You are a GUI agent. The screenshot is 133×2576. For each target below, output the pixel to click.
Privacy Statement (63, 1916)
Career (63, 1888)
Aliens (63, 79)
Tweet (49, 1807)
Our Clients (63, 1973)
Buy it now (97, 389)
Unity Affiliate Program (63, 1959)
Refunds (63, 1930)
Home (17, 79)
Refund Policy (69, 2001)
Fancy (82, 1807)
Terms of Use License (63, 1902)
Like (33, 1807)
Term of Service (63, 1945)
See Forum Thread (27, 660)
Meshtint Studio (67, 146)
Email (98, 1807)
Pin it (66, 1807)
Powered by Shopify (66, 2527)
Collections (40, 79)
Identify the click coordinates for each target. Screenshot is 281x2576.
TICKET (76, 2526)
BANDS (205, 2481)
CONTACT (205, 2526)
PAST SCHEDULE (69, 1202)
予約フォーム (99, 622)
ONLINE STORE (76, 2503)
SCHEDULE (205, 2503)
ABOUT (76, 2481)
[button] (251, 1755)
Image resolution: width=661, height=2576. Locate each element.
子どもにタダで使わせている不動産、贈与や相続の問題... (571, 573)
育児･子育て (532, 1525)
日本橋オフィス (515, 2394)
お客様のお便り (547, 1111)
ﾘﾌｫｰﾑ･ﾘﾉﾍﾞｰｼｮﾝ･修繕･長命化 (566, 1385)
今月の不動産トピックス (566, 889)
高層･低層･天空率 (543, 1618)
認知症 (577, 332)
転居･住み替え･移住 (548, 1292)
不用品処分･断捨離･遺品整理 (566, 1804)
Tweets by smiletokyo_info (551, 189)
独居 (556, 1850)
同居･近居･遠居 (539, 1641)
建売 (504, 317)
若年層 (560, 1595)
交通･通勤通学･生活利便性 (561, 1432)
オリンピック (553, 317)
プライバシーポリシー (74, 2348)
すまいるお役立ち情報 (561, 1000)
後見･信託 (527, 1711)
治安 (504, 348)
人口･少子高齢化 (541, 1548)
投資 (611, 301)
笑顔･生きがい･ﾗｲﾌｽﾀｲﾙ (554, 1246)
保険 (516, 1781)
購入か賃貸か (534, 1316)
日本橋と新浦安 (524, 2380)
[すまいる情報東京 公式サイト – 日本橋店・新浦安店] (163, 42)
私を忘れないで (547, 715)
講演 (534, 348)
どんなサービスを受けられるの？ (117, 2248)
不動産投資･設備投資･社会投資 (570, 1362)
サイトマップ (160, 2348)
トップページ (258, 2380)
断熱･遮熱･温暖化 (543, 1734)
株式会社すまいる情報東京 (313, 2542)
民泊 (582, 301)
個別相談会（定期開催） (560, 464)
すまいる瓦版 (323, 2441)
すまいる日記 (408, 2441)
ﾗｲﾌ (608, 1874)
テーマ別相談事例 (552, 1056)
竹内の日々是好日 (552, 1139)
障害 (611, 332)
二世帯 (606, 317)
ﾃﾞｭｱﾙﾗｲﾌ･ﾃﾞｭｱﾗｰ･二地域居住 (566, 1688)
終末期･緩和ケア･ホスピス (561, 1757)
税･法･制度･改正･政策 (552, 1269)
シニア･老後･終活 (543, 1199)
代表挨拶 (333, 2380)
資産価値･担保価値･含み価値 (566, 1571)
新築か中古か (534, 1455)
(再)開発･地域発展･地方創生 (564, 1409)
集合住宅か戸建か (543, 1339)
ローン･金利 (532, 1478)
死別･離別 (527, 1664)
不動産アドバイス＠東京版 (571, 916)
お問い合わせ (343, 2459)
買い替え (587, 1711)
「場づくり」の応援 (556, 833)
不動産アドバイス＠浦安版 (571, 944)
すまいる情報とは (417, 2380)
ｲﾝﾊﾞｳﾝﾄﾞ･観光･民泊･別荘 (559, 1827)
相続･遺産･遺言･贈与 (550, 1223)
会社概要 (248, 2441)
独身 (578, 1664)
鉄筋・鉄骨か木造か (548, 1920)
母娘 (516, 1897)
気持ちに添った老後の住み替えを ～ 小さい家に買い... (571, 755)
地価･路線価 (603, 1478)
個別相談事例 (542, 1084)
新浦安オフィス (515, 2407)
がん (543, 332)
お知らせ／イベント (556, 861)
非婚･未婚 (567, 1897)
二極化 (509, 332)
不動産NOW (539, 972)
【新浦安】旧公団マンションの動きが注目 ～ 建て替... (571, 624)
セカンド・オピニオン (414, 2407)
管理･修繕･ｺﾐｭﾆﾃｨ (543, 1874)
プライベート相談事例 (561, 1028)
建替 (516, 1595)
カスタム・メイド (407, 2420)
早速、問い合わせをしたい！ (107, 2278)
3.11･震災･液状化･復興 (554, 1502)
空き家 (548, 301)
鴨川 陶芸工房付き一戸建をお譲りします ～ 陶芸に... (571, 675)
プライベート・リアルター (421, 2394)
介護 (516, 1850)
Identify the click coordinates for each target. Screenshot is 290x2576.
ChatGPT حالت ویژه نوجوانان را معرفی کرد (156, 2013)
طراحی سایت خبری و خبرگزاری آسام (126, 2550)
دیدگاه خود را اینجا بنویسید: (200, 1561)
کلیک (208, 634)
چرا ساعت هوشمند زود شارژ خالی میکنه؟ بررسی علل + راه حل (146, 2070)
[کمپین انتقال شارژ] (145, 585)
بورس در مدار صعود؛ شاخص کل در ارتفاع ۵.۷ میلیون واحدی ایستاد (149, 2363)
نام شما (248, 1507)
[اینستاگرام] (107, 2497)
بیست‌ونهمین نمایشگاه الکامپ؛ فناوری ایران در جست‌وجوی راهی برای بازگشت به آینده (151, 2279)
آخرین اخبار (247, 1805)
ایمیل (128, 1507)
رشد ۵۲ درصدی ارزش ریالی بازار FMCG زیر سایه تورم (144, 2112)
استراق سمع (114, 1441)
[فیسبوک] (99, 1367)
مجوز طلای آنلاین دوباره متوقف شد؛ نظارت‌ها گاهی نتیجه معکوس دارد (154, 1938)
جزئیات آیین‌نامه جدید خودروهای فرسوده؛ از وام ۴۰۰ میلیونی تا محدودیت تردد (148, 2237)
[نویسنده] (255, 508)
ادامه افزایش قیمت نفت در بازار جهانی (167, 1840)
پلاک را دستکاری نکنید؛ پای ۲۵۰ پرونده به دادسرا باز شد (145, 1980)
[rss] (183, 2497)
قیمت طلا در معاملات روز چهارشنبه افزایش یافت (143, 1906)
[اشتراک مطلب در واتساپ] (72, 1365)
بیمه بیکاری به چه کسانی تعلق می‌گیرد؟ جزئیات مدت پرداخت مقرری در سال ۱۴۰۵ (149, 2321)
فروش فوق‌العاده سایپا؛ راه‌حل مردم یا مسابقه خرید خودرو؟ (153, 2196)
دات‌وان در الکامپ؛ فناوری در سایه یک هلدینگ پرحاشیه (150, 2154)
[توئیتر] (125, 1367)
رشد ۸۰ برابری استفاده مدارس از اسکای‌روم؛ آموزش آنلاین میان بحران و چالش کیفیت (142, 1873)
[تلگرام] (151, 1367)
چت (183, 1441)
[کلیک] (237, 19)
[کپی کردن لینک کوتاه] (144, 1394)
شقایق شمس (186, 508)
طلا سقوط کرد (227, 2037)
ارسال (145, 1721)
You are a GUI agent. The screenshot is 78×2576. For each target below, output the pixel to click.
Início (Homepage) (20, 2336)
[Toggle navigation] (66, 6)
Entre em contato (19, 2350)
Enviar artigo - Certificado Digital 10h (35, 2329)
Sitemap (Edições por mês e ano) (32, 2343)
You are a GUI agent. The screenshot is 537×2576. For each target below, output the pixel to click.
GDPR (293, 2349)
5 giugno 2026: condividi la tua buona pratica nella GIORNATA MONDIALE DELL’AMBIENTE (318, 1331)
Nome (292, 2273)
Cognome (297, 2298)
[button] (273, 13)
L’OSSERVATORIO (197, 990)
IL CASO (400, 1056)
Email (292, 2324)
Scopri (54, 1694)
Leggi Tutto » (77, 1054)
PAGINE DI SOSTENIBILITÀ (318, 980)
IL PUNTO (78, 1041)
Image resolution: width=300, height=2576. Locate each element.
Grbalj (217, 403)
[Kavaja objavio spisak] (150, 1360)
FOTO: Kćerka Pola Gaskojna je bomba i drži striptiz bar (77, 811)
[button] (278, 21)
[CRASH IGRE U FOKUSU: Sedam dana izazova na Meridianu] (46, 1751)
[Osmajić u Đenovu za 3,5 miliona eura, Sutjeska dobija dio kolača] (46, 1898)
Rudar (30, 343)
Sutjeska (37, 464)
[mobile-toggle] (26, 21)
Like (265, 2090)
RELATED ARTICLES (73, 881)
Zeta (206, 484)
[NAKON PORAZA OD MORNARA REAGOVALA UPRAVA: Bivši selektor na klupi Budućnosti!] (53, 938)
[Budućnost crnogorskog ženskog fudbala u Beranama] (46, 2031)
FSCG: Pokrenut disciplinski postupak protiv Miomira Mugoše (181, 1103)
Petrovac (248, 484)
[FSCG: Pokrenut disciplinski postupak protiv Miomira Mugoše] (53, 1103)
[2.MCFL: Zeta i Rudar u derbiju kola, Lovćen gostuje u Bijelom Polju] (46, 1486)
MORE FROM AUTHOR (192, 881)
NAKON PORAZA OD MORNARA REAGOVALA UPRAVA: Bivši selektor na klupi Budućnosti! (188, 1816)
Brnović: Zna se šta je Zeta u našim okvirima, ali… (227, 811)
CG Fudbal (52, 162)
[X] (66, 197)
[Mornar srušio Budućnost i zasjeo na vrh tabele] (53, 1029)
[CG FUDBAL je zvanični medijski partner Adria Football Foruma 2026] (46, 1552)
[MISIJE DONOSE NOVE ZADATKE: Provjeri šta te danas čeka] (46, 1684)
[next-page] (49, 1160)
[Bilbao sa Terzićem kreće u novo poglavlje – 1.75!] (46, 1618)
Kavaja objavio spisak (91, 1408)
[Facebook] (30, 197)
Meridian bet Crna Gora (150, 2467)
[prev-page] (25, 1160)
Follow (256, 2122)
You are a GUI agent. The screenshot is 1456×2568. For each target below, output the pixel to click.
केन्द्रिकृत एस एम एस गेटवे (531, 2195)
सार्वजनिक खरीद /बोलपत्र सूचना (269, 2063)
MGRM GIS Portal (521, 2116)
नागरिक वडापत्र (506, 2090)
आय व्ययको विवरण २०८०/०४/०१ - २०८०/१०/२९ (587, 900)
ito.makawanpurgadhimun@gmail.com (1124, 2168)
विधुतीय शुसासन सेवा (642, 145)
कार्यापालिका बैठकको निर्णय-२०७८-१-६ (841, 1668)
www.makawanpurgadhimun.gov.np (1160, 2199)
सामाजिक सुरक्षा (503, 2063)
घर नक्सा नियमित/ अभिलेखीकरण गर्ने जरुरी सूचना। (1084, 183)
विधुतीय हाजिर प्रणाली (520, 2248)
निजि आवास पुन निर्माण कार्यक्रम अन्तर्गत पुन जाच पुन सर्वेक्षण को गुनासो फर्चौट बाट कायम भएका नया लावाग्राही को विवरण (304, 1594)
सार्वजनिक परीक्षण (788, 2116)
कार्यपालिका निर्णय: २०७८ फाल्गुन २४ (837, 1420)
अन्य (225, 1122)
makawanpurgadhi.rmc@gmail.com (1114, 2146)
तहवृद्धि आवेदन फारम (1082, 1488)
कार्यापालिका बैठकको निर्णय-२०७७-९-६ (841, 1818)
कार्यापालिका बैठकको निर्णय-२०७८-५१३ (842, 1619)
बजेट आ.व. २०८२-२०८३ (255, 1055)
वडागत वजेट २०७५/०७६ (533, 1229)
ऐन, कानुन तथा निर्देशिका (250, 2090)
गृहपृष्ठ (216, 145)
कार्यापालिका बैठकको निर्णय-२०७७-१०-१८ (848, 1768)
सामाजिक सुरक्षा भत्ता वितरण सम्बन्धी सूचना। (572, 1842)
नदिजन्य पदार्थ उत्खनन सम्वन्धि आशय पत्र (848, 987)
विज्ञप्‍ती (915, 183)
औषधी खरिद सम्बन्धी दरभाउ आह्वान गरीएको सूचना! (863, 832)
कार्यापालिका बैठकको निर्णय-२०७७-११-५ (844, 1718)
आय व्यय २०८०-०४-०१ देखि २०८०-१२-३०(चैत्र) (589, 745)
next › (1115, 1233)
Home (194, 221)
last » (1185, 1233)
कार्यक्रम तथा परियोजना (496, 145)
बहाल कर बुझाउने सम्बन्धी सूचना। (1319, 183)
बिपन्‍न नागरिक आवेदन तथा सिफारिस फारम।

Your instructions:
From the records above, retype only the lines starting at the line that contains "बजेट आ.व. २०८२-२०८३ (255, 1055)" and ending at the line that contains "कार्यापालिका बैठकको निर्णय-२०७७-११-५", both included.

Result:
बजेट आ.व. २०८२-२०८३ (255, 1055)
वडागत वजेट २०७५/०७६ (533, 1229)
ऐन, कानुन तथा निर्देशिका (250, 2090)
गृहपृष्ठ (216, 145)
कार्यापालिका बैठकको निर्णय-२०७७-१०-१८ (848, 1768)
सामाजिक सुरक्षा भत्ता वितरण सम्बन्धी सूचना। (572, 1842)
नदिजन्य पदार्थ उत्खनन सम्वन्धि आशय पत्र (848, 987)
विज्ञप्‍ती (915, 183)
औषधी खरिद सम्बन्धी दरभाउ आह्वान गरीएको सूचना! (863, 832)
कार्यापालिका बैठकको निर्णय-२०७७-११-५ (844, 1718)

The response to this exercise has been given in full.